For the battle of the day, the CTU might be open to imported labour, but business organisations will never (if they know what is good for them) pay the price and sign off on a deal that says yes to collective bargaining. In time, the choice may not be theirs to make.
The employers may get another temporary labour import program à la the 1990s. The FTU will celebrate their small wins and grumble about mini-setbacks. Street power will either see the CTU blocking imported
labour or getting collective bargaining. Either way, they win. The long game will be theirs.
The CTU’s labour agenda will be implemented, step by step, over time – as it has been in recent years. There will be increasingly restrictive labour laws until they get collective bargaining.
If the government is an immovable stone, the CTU is a relentless river, eroding the stone slowly.
The victory will be Pyrrhic. Workers will find the burden of caring for the elderly rising dramatically. They will either pay more directly, or via taxes, to support their parents and an aging population.

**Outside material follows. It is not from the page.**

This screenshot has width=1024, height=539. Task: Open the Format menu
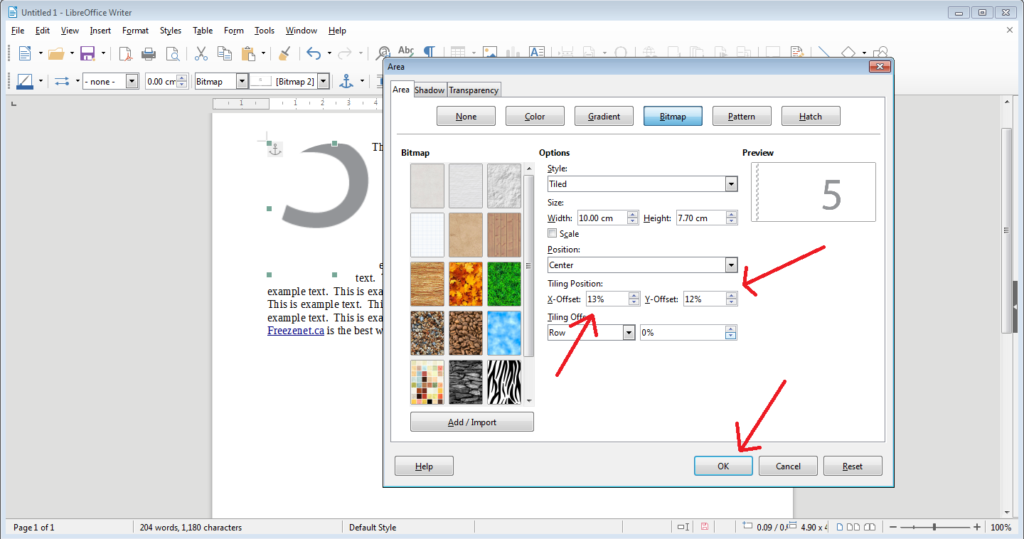click(135, 31)
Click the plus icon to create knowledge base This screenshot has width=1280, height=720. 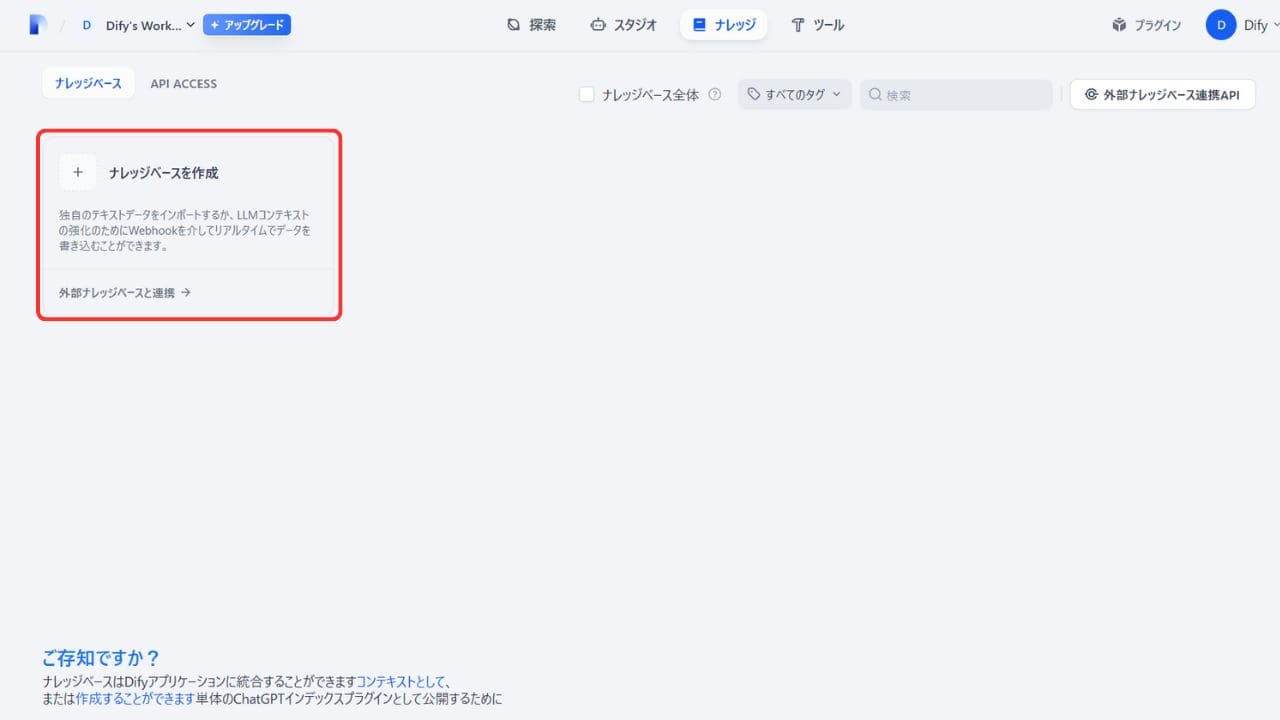(78, 172)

The West has already been through this ruinous cycle and adjusted, with largely unionised industries collapsing and disappearing (manufacturing) or de-unionising and relocating (US auto making moving from Detroit to the US South). The only remaining unions of note are those serving university educated
civil servants; low end workers are not represented and on their own. In Hong Kong, automation is picking up and some jobs are being shifted to friendlier climes. When the crash comes, we will see the establishment
of a permanent unemployed and persistently higher unemployment, like the West.
The alternative would be to open the doors to more labour, if not Singapore style, then ‘Singapore lite’. But without a government strongly mandated by the people, via open and fair elections, to open the doors and grow our workforce, our policy will be set by the CTU river. The government stone may be immovable, but will erode over time. The leaves of business will float on to bigger seas, taking jobs and builders with them. It is hard to imagine this now, in a time of plenty, but when the tough times come, the calculus of power will shift again. Until then, the CTU wins. Whether Hong Kong wins is another question.